## Source extract
+===+
In the video you can see a wave breaking, then, behind it, four surfers padding into the rocks real fast, followed by what looks to be a very large shark.
One of those surfers, Musician Hein Cooper, took to Instagram and explained how it felt, describing the fin he saw as the size of a MacBook Pro, and saying “we’re almost 100% positive that it was between 4-5 metres long and it was a Great White.”
Watch Hein talk about the experience in the video below
Hein also wrote on Instagram: “Absolutely life changing experience. 2 days ago Myself and a couple of mates were chased in by a big old Great White whilst surfing at home.
“I was out off a point break with 5-6 others in the mid afternoon in a remote location. I turned to see a large fin coming up the headland from the beach (around 30 metres away). It was slightly tipping over which made me think it could be a seal (apparently that’s something whites do when they’re looking for food in the shallows…).”
“I turned away for a moment then looked back again to double check what I’d seen. It was considerable closer, moving towards us but in a relaxed way. I was much more certain it was a shark this time. I mentioned it to @genjipitt who was right next to me and he saw it himself. He replied that he thought it was a seal and then another guy chimed in and mentioned there’s been word of a few sharks around lately. Then, we all looked over and what happened next I will never forget.”
“A large fin around 30-40cm tall (it was the length of my MacBook Pro from one side of the screen to the other) moving straight for us around 7-8 metres away. I could see scars on the fin and patches of white which apparently means it wasn’t a juvenile. And the boys did some research and called a few people and it looks very much like it was a GWS around 3.5-4 metres long. So this thing was moving straight for us. I shouted ‘SHARK’ and we all paddled for our Lives straight onto the rocks 😂..”
“Now for some reason the shark actually went around us and only really moved in once it reached our flank and the video footage confirms it. If it had wanted too it could have been on any of us within a couple seconds. I think the kicking and scrambling made it cautious for a moment and when it had made up its mind we were all up on the rocks.”
+===+
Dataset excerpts
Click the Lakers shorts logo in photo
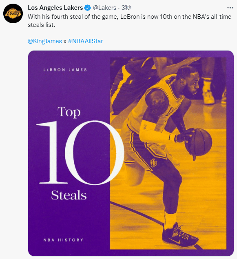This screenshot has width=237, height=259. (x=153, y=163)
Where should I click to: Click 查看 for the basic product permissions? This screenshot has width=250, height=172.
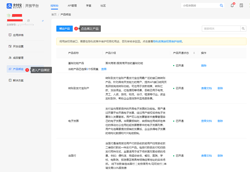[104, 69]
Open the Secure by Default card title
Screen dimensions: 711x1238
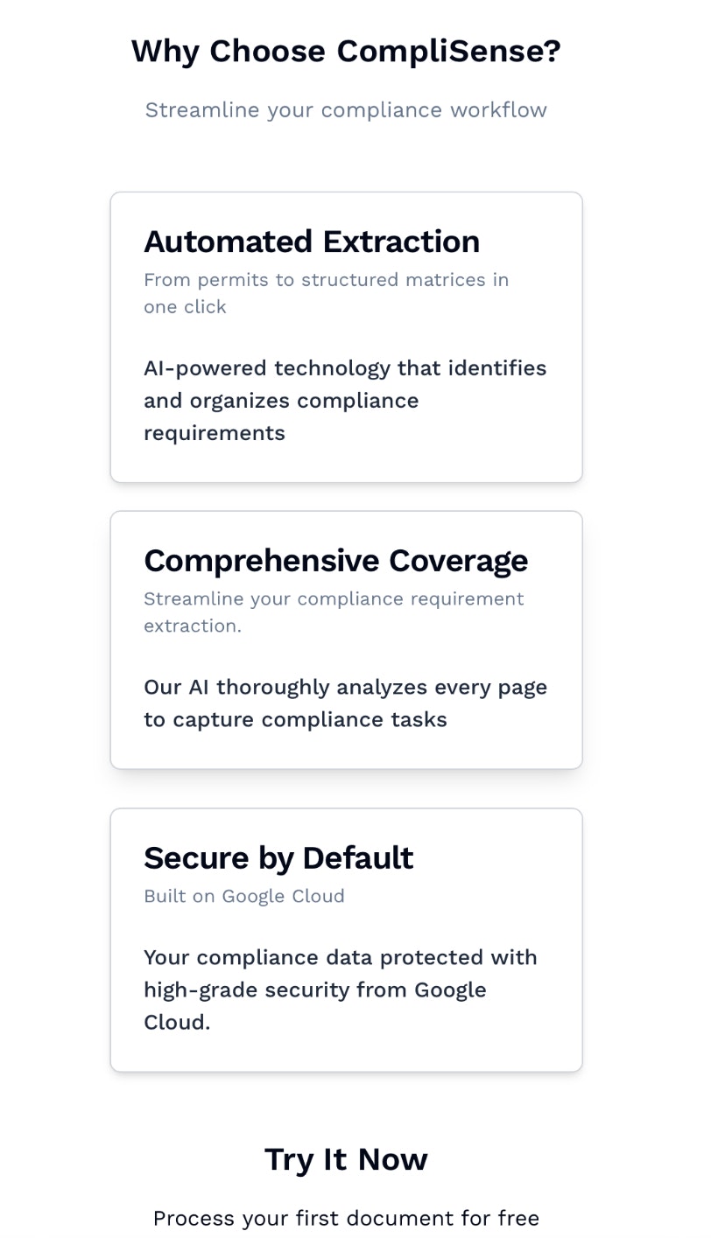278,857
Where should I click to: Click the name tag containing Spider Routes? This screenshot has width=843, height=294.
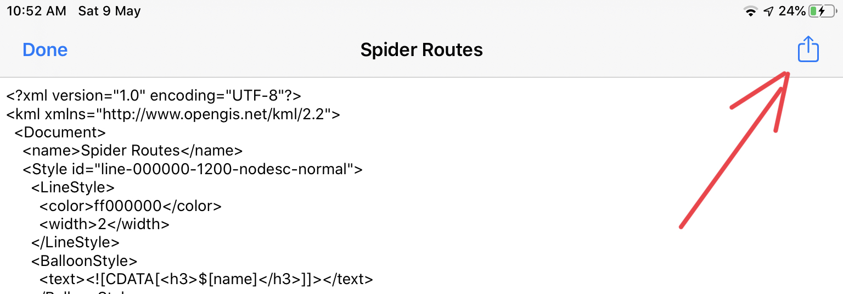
+===+
## Exercise
Can you repeat the account of surfers being chased by a shark, word for word and in full?

## Reply to the task
In the video you can see a wave breaking, then, behind it, four surfers padding into the rocks real fast, followed by what looks to be a very large shark.
One of those surfers, Musician Hein Cooper, took to Instagram and explained how it felt, describing the fin he saw as the size of a MacBook Pro, and saying “we’re almost 100% positive that it was between 4-5 metres long and it was a Great White.”
Watch Hein talk about the experience in the video below
Hein also wrote on Instagram: “Absolutely life changing experience. 2 days ago Myself and a couple of mates were chased in by a big old Great White whilst surfing at home.
“I was out off a point break with 5-6 others in the mid afternoon in a remote location. I turned to see a large fin coming up the headland from the beach (around 30 metres away). It was slightly tipping over which made me think it could be a seal (apparently that’s something whites do when they’re looking for food in the shallows…).”
“I turned away for a moment then looked back again to double check what I’d seen. It was considerable closer, moving towards us but in a relaxed way. I was much more certain it was a shark this time. I mentioned it to @genjipitt who was right next to me and he saw it himself. He replied that he thought it was a seal and then another guy chimed in and mentioned there’s been word of a few sharks around lately. Then, we all looked over and what happened next I will never forget.”
“A large fin around 30-40cm tall (it was the length of my MacBook Pro from one side of the screen to the other) moving straight for us around 7-8 metres away. I could see scars on the fin and patches of white which apparently means it wasn’t a juvenile. And the boys did some research and called a few people and it looks very much like it was a GWS around 3.5-4 metres long. So this thing was moving straight for us. I shouted ‘SHARK’ and we all paddled for our Lives straight onto the rocks 😂..”
“Now for some reason the shark actually went around us and only really moved in once it reached our flank and the video footage confirms it. If it had wanted too it could have been on any of us within a couple seconds. I think the kicking and scrambling made it cautious for a moment and when it had made up its mind we were all up on the rocks.”